You only have so many hours in the day, particularly if you have a day job. In order to cover your costs and make something close to an income worth your time, you need to raise your prices. This is the problem with charging an hourly rate.
Changing your pricing model
Alternatively you could change your pricing model. Charge for a project instead of hours. Clients like to know exactly how much you will cost them. On the other hand, if you need to change the price a week down the line, they won’t be happy.
A well thought out, planned project fee is better than naming a random figure. In order to do that, you’ll have to work out how long it takes you to do certain projects so that you can work out how much to charge. This might take some experimenting before you can settle on a figure.
When coming up with a project fee consider:
- Time taken to complete work
- Expenses of completing – stock photos, graphics, materials, publishing
- Consultation time, alterations and new requests
- Expenses of running your business & profit
Go out and see what more experienced freelancers are saying. They all recommend that you increase your rates. Most of them were in the same position before so they know how it is.
How to charge more
Now for the awkward part, telling your clients. You don’t want to annoy them but you’ll only annoy yourself if you don’t take this step. It’s understandable that clients might be unhappy. Think how you feel when your gas bill goes up with seemingly no added benefit to justify it.
Some different approaches:
- You could just come clean and tell them they have to pay more. Some might understand, others probably won’t be happy.
- You could add extras to justify the fee increase but this will likely cost you more time which is beside the point.
- Or you could find new clients and tell them your new rate. Eventually, you can drop your low paying clients when you have enough high paying ones.

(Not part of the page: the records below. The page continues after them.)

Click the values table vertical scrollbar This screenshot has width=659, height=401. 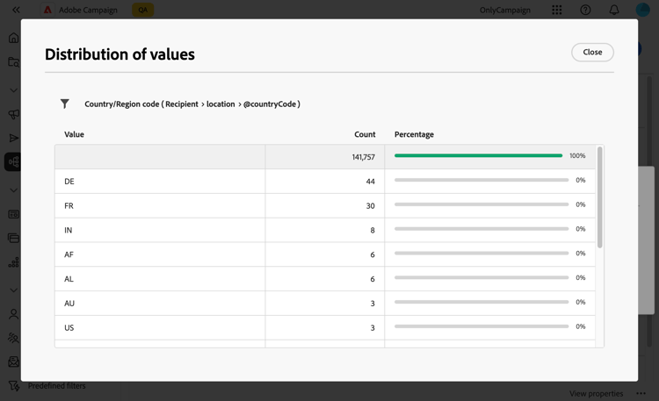point(600,197)
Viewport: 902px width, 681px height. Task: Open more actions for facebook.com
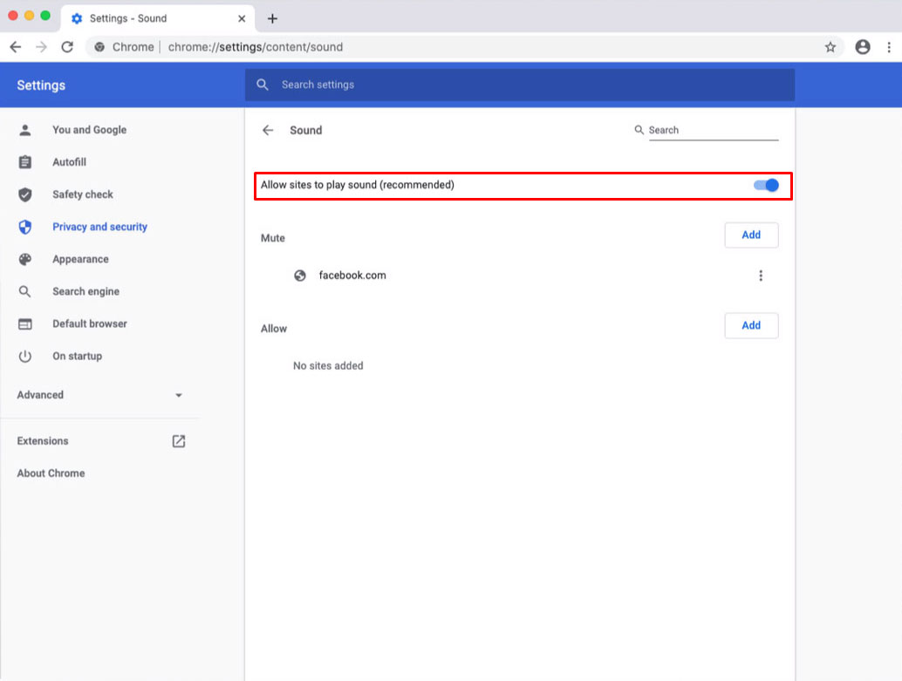(x=761, y=276)
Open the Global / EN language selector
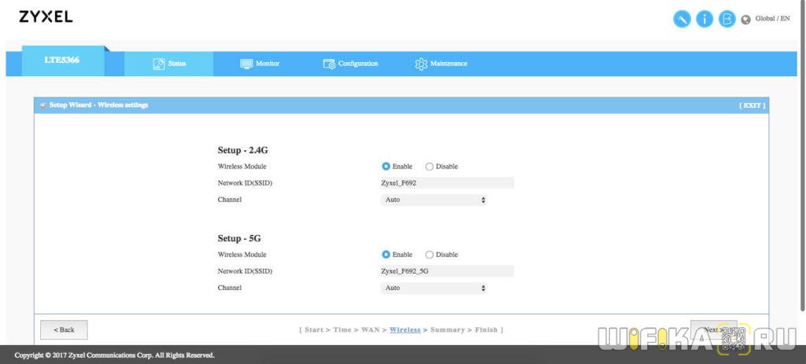 pos(772,19)
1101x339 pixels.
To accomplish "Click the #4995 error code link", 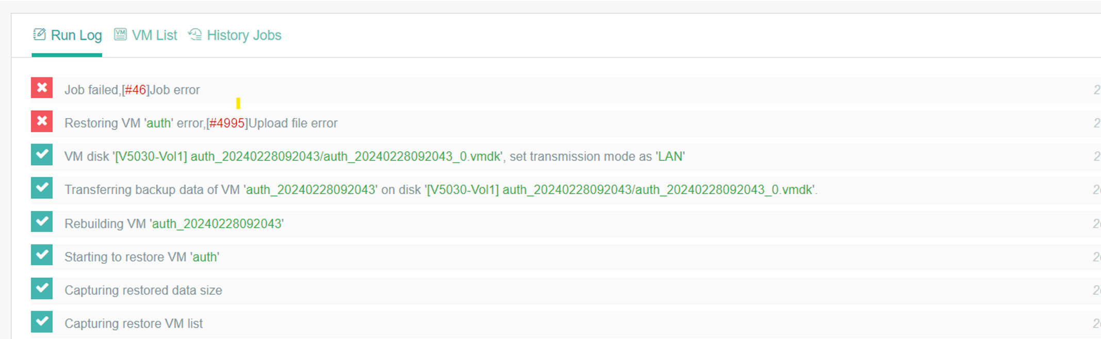I will tap(227, 123).
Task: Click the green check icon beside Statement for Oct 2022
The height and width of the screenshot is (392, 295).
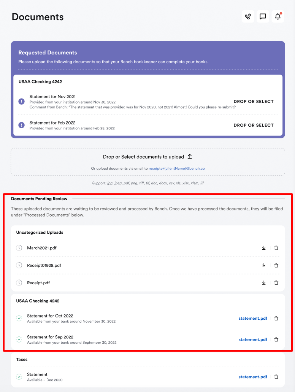Action: [19, 318]
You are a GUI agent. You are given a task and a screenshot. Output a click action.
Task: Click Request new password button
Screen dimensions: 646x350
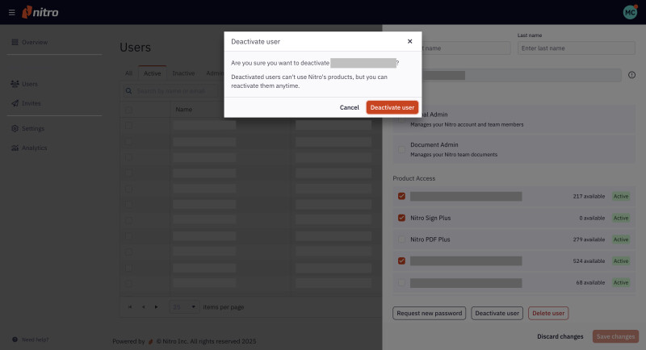[429, 313]
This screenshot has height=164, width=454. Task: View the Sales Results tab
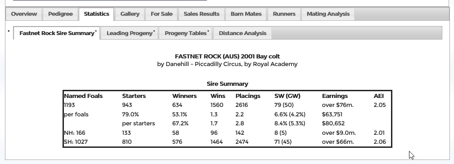pyautogui.click(x=202, y=14)
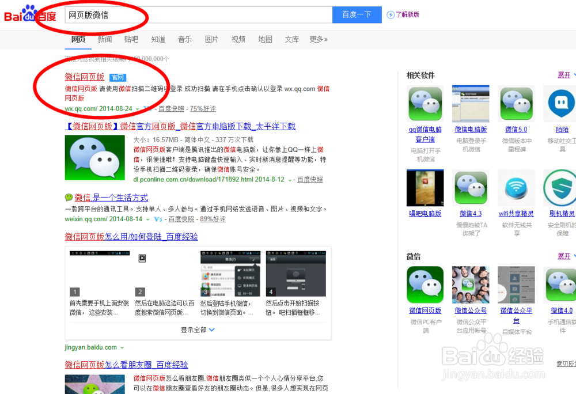Open the qq微信电脑客户端 app icon
This screenshot has height=394, width=576.
(425, 104)
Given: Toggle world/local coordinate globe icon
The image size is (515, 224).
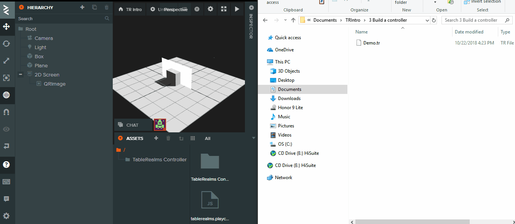Looking at the screenshot, I should (x=6, y=95).
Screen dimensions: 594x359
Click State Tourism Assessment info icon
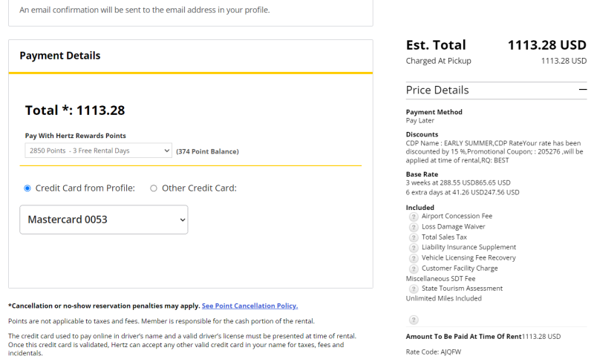pyautogui.click(x=414, y=289)

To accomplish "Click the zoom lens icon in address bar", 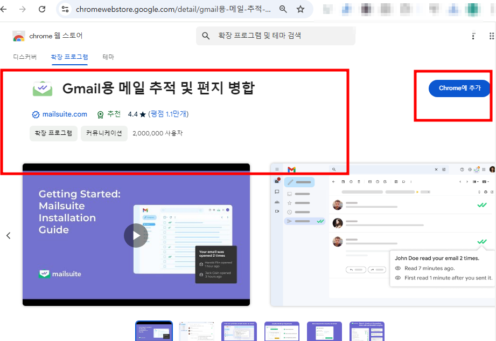I will 283,9.
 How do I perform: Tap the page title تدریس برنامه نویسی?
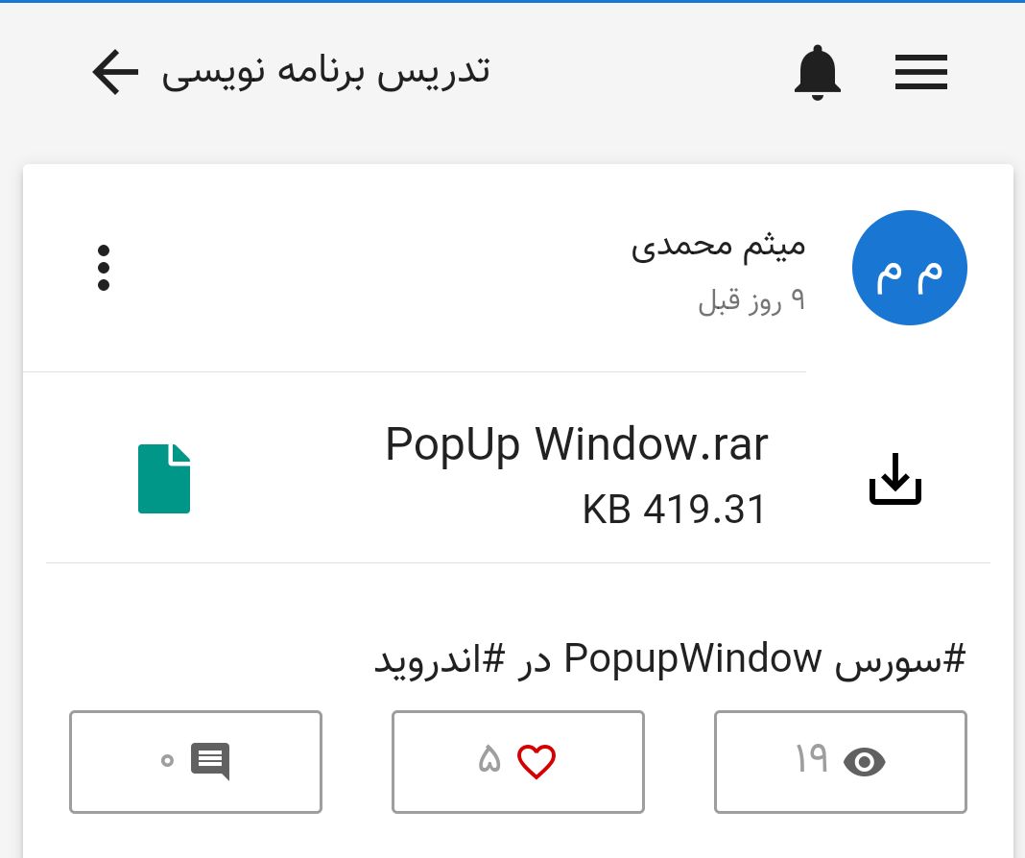coord(325,71)
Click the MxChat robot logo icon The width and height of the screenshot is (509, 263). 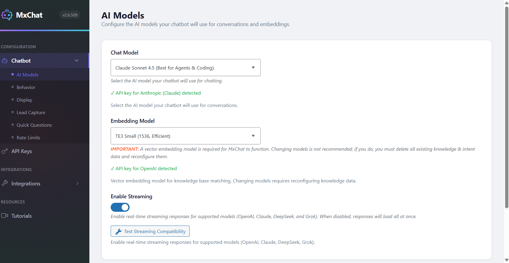click(x=7, y=14)
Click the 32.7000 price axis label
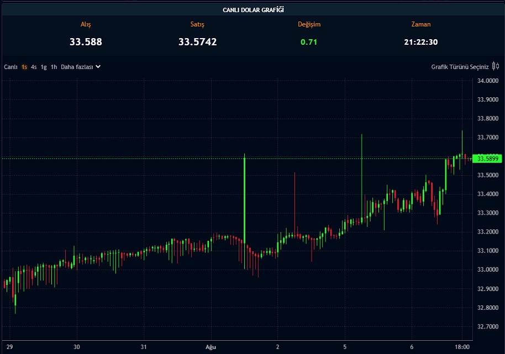The image size is (505, 354). (487, 327)
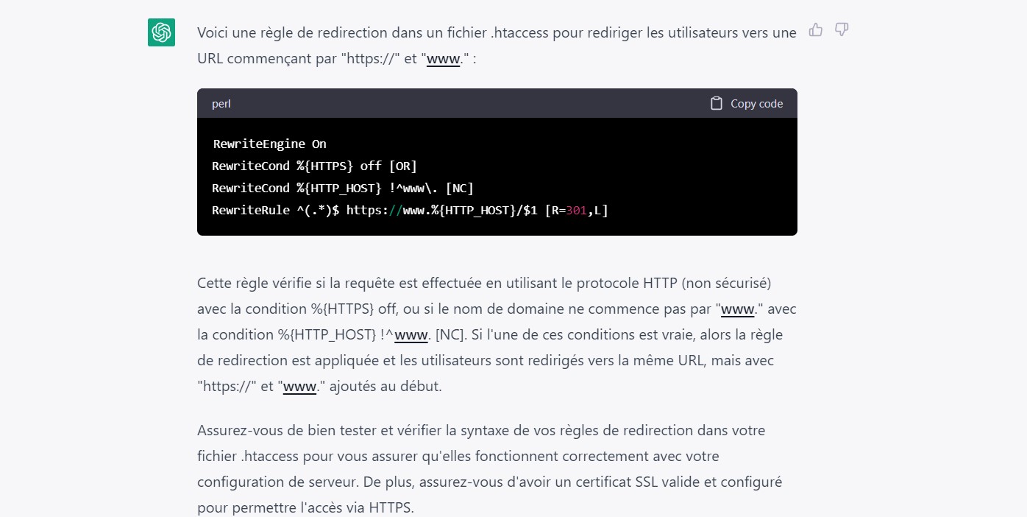Viewport: 1027px width, 517px height.
Task: Click the clipboard icon beside Copy code
Action: [716, 103]
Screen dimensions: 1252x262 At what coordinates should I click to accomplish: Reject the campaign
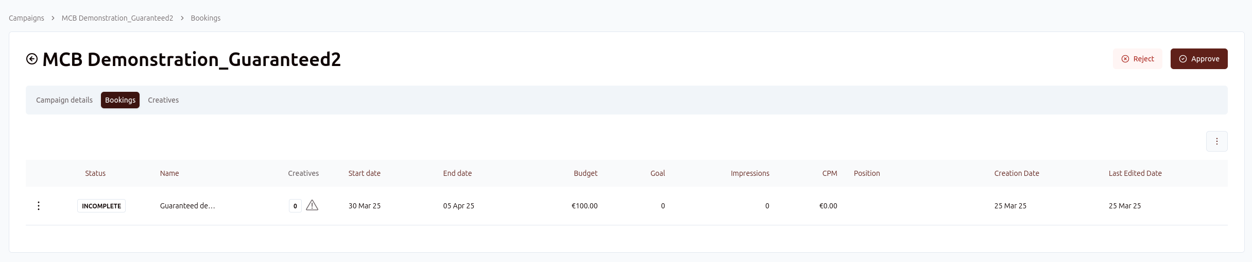coord(1137,59)
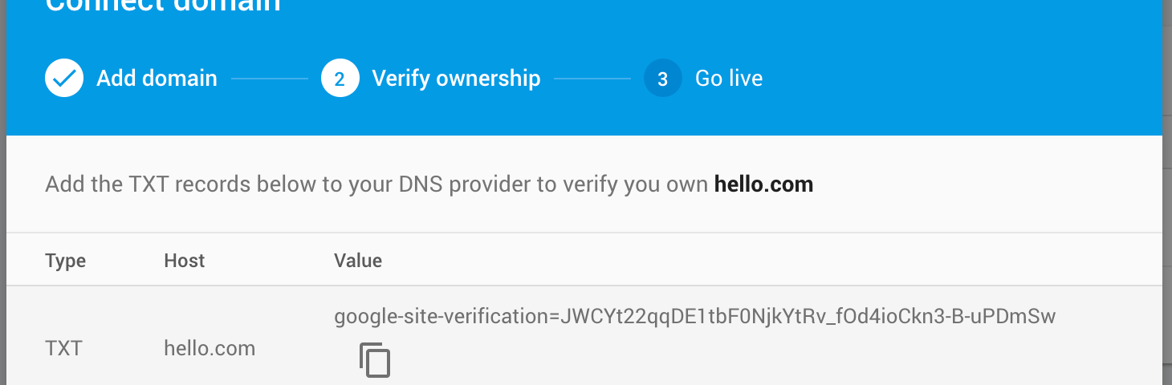
Task: Click the Add the TXT records instruction text
Action: (x=377, y=184)

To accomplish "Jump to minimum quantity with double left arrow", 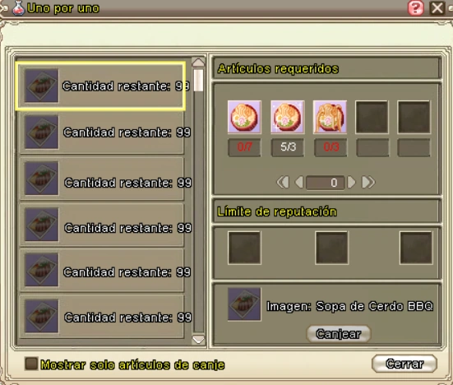I will click(x=283, y=183).
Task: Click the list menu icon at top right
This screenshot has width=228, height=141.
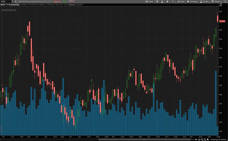Action: coord(225,2)
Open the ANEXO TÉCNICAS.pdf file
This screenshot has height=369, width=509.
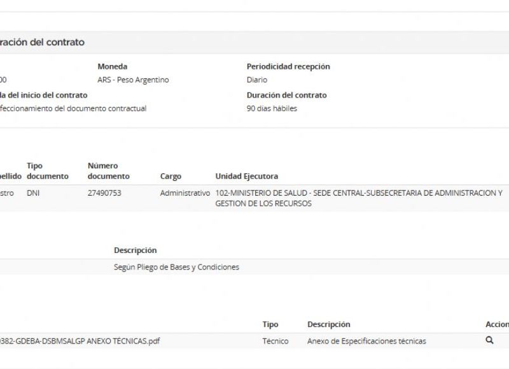point(80,341)
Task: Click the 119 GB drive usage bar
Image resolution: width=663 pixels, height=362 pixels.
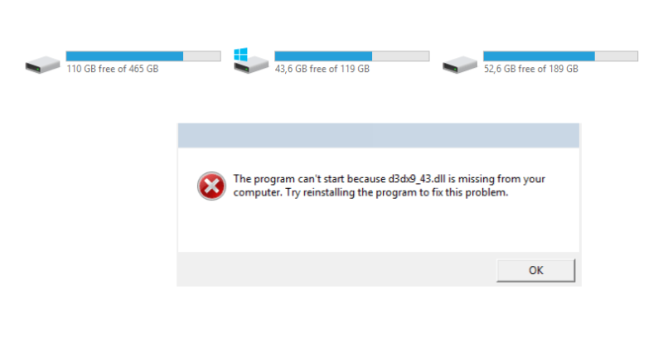Action: pos(351,56)
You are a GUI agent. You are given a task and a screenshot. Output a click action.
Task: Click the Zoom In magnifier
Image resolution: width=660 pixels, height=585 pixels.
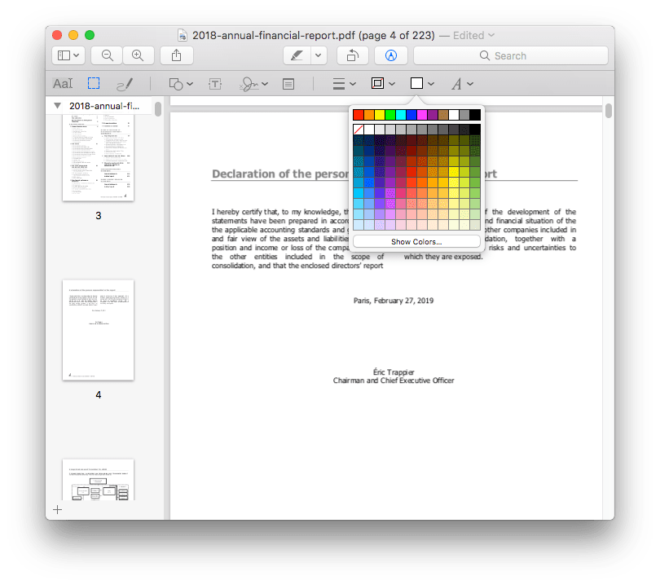139,55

But you don’t want to lose potential clients? It’s a common fear that you will be asking for too much and clients will find someone cheaper. They might do. They could go to a content mill but they will be getting what they pay for. Any client who prioritises low cost to quality work is someone you might want to avoid anyway.
Try it on one potential client. Tell them your new fee, see what they say. They might reject it or try to talk you down. Whether you let them is up to you but bear in mind that once you’ve done it once, you’ll probably do it again. Be firm! They might just accept it. If not, that doesn’t necessarily mean that the fee is wrong but that the client is not a good fit for you.
You might even find that you’re still undercharging and are still considered cheap in comparison to others. This could be a good or bad thing. You might think that being the cheap option will be a great way to win clients but most freelancers advise against promoting yourself on price alone.
You want to be affordable and reasonable, but not cheap. You don’t want people scratching their heads, thinking the fee is too good to be true and that there must be some dodgy reason why you’re so cheap. Just think about someone selling a brand new TV for half the average price, you’d be wary wouldn’t you? The same applies here.
Charge what you are worth to the client. Value is not in your work but in the benefit your work will bring the client.